Former Supervisory Special Agent (FBI)

Dennis A. Wichern
Dennis A. Wichern

Former Special Agent-in-Charge (DEA)

Investigating Insider Trading Cases

Until most recently, the SEC investigated insider trading cases only after detecting unusual or suspicious trading patterns in the securities of a company just prior to the public learning of a material event that would affect the company’s valuation or earnings. Material events may be news of a merger or important acquisition, or perhaps the development of a new product or securing an important government contract. Upon learning of a significant material event affecting one or more companies, the SEC can use trading data at its disposal to identify any trades in those securities by one or more persons that appear to have been very fortunate and valuable. The SEC has a significant amount of trading data available to identify suspicious trades, including:

  • Blue Sheets. Most trades are conducted by and through registered brokers and dealers who are required to report detailed information on such trades to the SEC through the use of Blue Sheets. Although Blue Sheet data used to actually be transmitted to the SEC in paper form, today it is all accomplished through an automated system. The SEC can use Blue Sheet data to identify suspicious trades by type and dollar amount and timing, and can identify the beneficiary of any suspicious trades.
  • Monthly Account Records. Although it must actually request the documents from the brokers and dealers, the SEC can obtain copies of investment account monthly statements for any trading account, including records of all trades, withdrawals and deposits. In a typical investigation, the SEC use these statements to profile the normal trading activity of a person. The account records also include account opening documents, identifying the person who owns the account, including their name and address, telephone number, and employer. SEC staff can use this information to establish a connection between the account holder and any insider.
  • Order Tickets. Brokers and dealers maintain detailed records of each customer order and how those trades are executed in an Order Ticket. The Order Ticket includes the day and time that the order was placed and whether the order was solicited or unsolicited.
  • Computer Analysis of Trends. The SEC uses sophisticated software to track trading activity by company or even a group of companies or group of similar securities to identify anomalies in trading activity over the course of days, weeks or months. Through this continuous monitoring the SEC is able to identify sudden surges in trading activity. Much of this activity can be readily explained by the public announcement of a significant event, but surges or large trades that occur prior to the public release of material information will almost certainly result in further inquiries by the SEC.
  • Public Records. A significant part of all SEC investigations of insider trading is to identify the information that led to the trading activity being investigated. In the ordinary course of investment activity, investors learn of information from press releases, SEC filings, news reports or investment analyst recommendations. The SEC attempts to identify all public releases of information so that it can compare that information to statements later obtained by witnesses and targets of the investigation.

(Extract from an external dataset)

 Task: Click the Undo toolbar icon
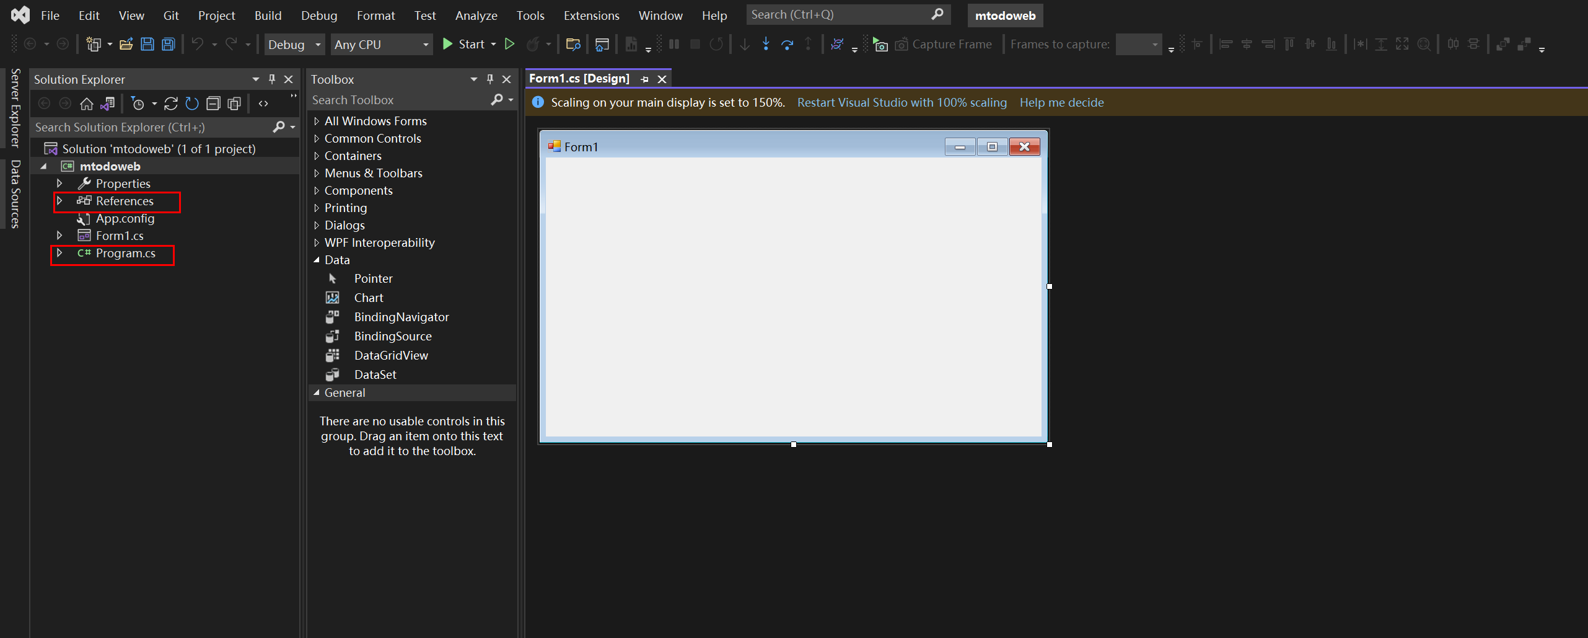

In recent years, the SEC has been able to conduct more sophisticated analysis of trading activity to identify instances of suspicious trades that were previously too small or dispersed to identify using older methods of investigation. SEC Chair Mary Jo White outlined these new efforts in a speech on November 18, 2016, at the New York University School of Law Program on Corporate Compliance and Enforcement. According to Chair White, the SEC created a Center for Risk and Quantitative Analytics within the SEC’s Enforcement Division. The SEC also has a Market Abuse Unit in Enforcement and an Analysis & Detection Center. Together, these new groups use sophisticated computer modeling programs to identify significant trading events and patterns amongst billions of lines of blue sheet trading data. One of these tools is called the Advanced Relational Trading Enforcement Metric Investigation System (ARTEMIS). Another system is called the Abnormal Trading and Link Analysis System (ATLAS). According to remarks by SEC Chair Mary Jo White on April 8, 2016, ARTEMIS “analyzes patterns and relationships among multiple traders using the Division’s electronic database of over six billion electronic equities and options trading records.” That is, these systems mine through Blue Sheet data to identify suspicious trades, allowing the SEC to systematically identify all instances of suspected insider trading.